Ukrainian forces shot down 17 Russian drones in the southern region of Odessa, Ukraine, in an attack that damaged several buildings in the district of the port city of Izmail, the local governor announced Monday.
“Our air defense forces shot down 17 drones,” Oleg Kiper claimed, admitting that other Russian drones managed to hit the targets.
“In several places in the Izmail district, warehouses and production buildings, agricultural machinery and equipment of industrial companies were damaged,” the governor explained on the Telegram messaging platform.

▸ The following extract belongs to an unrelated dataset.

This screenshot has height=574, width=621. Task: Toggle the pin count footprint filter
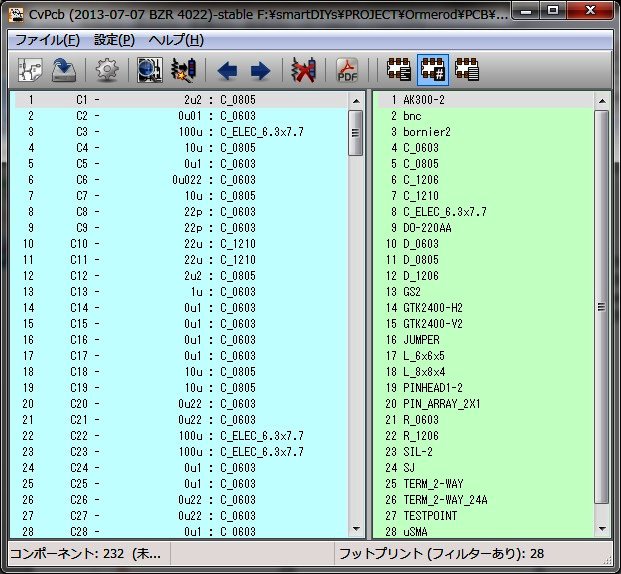click(x=432, y=70)
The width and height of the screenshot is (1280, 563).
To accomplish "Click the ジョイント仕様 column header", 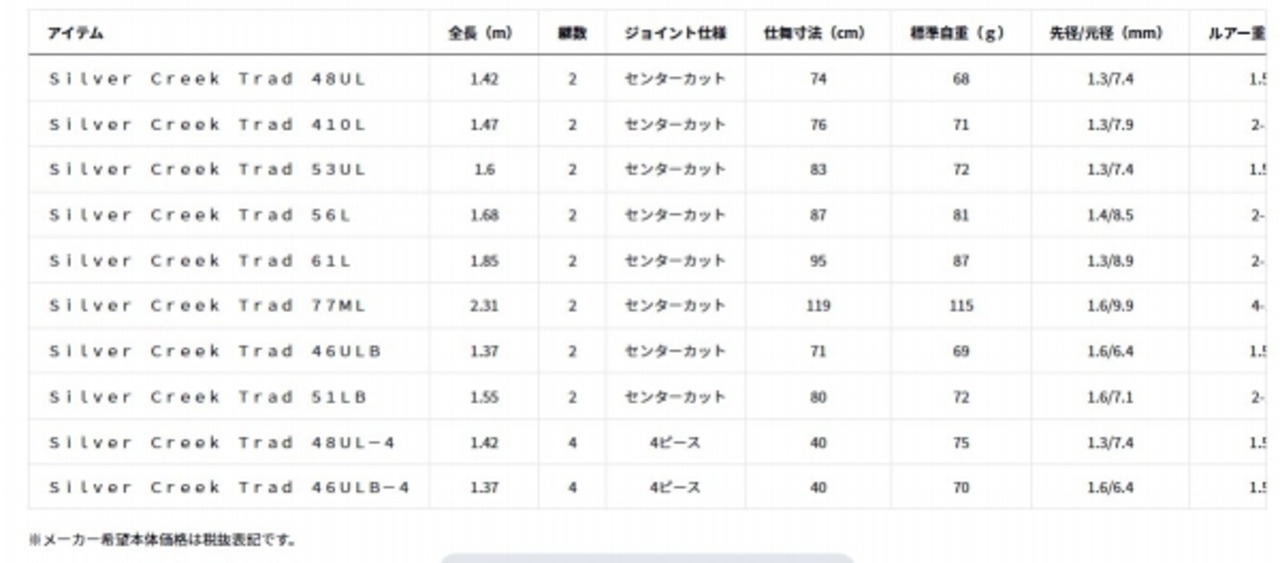I will tap(675, 33).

“There were several fires [em infraestruturas civis] in the territory due to falling debris” after the demolition of the drones, Kiper added, specifying that the flames were later extinguished.
The governor said the attack, which lasted three and a half hours and caused no fatalities or injuries, was launched using Iranian-made kamikaze Shahed drones.
The Operational Command of the Army for the South of Ukraine, for its part, described as a “great night attack” carried out with drones against “civilian infrastructures in the area of the [rio] Danube”.
The river port of Izmail has become one of the main outlet routes for Ukrainian agricultural products since Moscow withdrew from the grain export deal in July.
Overnight from Saturday to Sunday, 25 Russian drones attacked industrial facilities on the Danube, injuring two, according to the Ukrainian Public Ministry.
The Russian Defense Ministry, for its part, claimed to have carried out an attack with these devices against the port of Reni, also in the Odessa region, next to the border with Romania, a NATO member country. the North Atlantic Treaty Organization).
The attack targeted “fuel depots used to resupply the military equipment of the Ukrainian army in the port of Reni,” the ministry said.
The UN humanitarian coordinator for Ukraine condemned Sunday’s attacks, saying Ukraine’s grain export facilities serve to supply food to the world and prevent price escalation.
Canadian Denise Brown recalled that “unfortunately this is not an isolated case”, referring to the “repeated attacks against Ukrainian ports” carried out by Moscow since it decided to end its participation in the Black Sea Grain Initiative.
This agreement, in which Moscow, kyiv, Ankara and the United Nations participated, allowed maritime traffic from the southern Ukrainian ports to be blocked by the Russian fleet in the region.